MATERIAL FOR THE TASK >>
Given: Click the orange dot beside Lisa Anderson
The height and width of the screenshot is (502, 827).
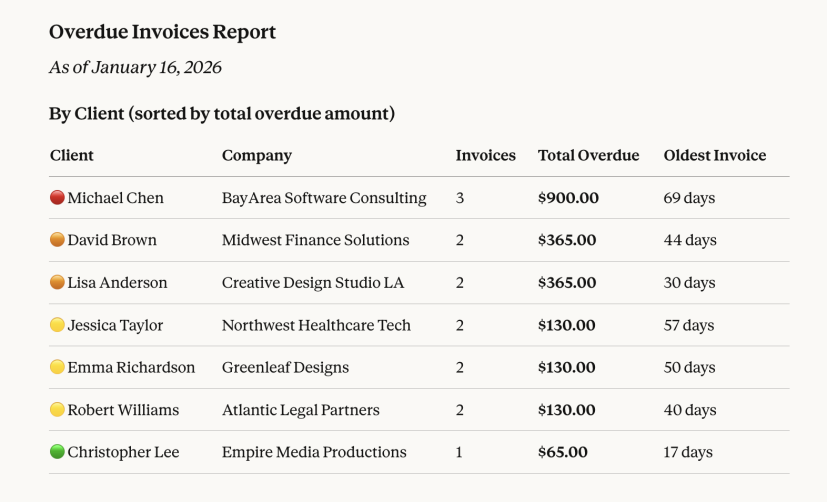Looking at the screenshot, I should click(x=57, y=283).
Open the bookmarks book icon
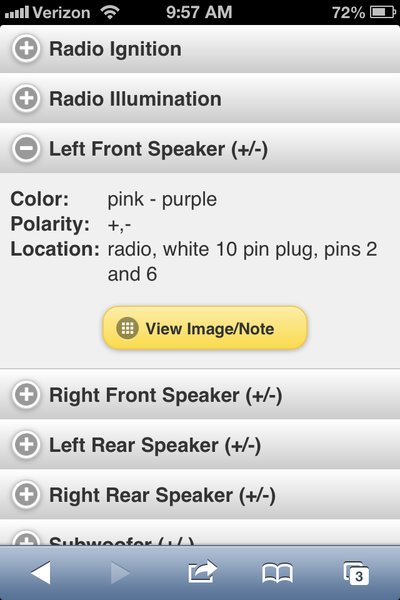Image resolution: width=400 pixels, height=600 pixels. [278, 573]
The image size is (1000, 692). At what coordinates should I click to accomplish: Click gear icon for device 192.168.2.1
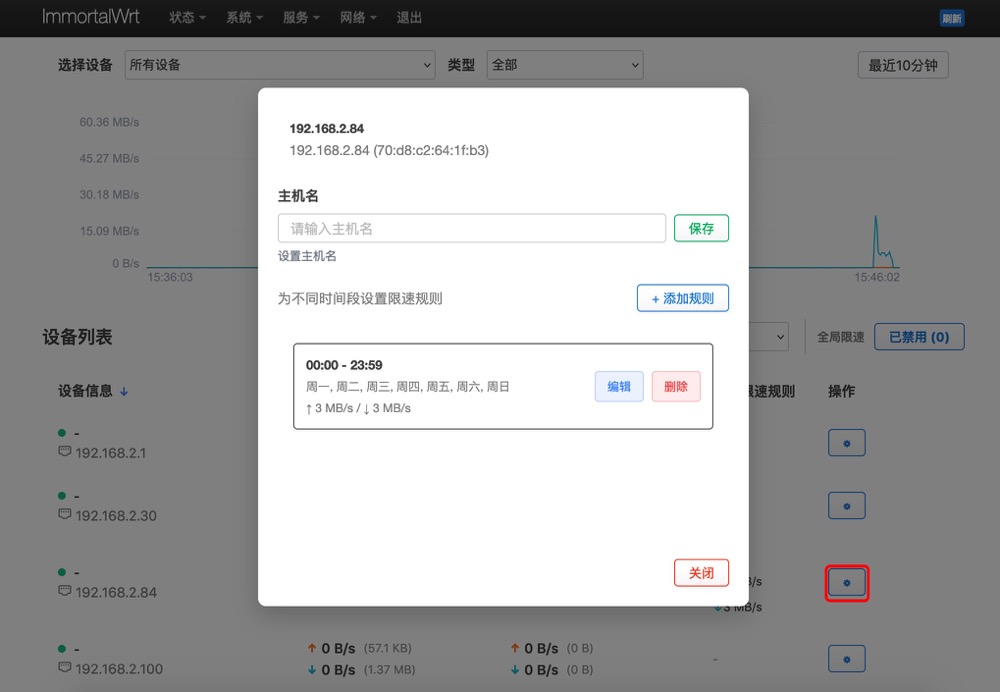point(846,443)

SHORT TASK >>
Swap "gear icon" for "settings icon" in the lines running from the one containing "The image size" through the end of the lines, and give those lines again with nothing else changed. Leave the pictures out.

WORKED SOLUTION >>
The image size is (1000, 692). At what coordinates should I click to accomplish: Click settings icon for device 192.168.2.1
point(846,443)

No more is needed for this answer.